◆ **EXERCISE GOAL**
Using the data below, determine the number of lines that include the string "handle". Write only that number.

━━━ LISTED ENTRIES ━━━

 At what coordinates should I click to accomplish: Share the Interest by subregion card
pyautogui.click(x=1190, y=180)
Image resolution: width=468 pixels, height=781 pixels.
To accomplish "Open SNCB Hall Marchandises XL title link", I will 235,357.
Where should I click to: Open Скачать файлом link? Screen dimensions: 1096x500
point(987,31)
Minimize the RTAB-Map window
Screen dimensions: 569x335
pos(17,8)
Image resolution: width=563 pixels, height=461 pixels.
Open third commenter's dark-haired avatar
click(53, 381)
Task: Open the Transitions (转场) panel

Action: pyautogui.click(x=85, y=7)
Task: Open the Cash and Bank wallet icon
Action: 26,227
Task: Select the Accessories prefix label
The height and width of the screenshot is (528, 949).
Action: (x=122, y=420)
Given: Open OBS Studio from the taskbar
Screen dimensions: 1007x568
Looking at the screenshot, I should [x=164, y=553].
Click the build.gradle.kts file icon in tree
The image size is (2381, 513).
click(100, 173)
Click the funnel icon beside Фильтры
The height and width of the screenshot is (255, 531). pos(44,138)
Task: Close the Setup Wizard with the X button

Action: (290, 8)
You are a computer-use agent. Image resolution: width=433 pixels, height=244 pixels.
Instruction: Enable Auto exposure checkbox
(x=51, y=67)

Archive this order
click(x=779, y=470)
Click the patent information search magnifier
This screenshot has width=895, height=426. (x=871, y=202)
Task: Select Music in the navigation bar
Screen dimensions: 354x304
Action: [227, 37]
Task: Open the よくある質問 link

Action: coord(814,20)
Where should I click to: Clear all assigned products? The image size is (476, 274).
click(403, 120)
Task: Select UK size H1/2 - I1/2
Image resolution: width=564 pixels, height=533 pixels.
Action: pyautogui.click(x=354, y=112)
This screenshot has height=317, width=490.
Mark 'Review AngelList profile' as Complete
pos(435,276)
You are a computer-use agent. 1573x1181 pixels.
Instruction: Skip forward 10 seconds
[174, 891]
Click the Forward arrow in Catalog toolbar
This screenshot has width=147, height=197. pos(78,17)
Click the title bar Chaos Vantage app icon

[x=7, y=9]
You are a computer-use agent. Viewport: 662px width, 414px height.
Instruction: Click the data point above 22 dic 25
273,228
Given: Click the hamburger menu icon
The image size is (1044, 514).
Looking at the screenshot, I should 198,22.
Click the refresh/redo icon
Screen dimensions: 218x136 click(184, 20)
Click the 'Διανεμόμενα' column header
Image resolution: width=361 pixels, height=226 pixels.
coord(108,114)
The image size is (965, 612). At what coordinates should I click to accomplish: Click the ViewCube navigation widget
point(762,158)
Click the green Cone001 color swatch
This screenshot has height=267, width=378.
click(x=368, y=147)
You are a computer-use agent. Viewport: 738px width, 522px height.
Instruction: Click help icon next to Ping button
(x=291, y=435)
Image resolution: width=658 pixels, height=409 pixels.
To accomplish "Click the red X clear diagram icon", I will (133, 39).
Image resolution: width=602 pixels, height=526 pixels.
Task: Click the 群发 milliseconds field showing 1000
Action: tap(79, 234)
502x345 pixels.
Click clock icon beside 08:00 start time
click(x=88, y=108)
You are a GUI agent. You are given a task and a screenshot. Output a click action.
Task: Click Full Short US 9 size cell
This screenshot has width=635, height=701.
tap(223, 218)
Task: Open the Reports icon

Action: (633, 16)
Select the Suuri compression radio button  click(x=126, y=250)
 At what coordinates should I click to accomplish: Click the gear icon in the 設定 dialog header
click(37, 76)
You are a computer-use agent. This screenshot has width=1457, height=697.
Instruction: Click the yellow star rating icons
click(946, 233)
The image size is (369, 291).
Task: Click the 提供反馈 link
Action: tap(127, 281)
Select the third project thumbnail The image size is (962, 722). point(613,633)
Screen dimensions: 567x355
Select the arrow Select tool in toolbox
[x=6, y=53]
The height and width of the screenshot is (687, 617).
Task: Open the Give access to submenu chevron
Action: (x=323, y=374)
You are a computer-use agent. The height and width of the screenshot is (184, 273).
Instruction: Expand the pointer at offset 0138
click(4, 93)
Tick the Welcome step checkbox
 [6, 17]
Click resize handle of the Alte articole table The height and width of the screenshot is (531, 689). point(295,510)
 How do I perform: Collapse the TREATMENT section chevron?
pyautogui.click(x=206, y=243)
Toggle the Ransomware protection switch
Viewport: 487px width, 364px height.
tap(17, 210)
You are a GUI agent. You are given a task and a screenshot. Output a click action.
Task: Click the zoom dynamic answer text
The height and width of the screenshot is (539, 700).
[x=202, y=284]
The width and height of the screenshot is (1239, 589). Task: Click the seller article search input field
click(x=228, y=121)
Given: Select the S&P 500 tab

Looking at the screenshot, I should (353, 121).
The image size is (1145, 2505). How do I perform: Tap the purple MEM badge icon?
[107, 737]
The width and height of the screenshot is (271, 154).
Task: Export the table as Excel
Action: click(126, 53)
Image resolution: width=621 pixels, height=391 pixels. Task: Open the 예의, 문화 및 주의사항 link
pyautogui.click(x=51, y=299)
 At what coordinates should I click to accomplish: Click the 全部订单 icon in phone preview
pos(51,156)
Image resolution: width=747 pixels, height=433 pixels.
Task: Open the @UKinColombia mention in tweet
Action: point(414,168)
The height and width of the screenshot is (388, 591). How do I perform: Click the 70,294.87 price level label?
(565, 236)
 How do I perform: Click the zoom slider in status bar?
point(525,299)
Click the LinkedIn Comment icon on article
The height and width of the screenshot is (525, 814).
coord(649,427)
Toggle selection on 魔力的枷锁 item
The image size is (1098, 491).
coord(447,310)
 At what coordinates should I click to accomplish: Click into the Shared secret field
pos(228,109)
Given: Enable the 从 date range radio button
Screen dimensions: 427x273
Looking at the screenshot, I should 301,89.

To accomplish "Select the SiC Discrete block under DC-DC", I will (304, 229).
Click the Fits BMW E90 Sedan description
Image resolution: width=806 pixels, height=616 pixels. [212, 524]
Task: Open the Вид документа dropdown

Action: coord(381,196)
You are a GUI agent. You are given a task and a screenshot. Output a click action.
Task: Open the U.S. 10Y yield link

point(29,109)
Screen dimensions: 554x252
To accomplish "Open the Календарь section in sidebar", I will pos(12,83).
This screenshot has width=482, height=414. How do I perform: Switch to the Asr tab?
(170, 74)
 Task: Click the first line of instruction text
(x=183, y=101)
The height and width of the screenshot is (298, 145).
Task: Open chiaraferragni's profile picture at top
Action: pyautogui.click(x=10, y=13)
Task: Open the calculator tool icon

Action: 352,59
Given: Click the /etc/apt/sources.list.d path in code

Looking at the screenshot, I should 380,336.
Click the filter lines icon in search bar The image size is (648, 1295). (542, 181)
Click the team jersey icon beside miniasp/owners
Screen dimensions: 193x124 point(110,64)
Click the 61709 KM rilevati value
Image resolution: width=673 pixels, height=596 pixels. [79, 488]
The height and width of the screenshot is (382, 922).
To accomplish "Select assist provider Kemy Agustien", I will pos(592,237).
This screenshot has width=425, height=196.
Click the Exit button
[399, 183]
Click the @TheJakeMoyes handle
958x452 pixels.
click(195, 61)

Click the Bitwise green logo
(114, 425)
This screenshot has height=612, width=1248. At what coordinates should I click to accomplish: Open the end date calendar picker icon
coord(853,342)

━━━

◆ **EXERCISE SOLUTION**
2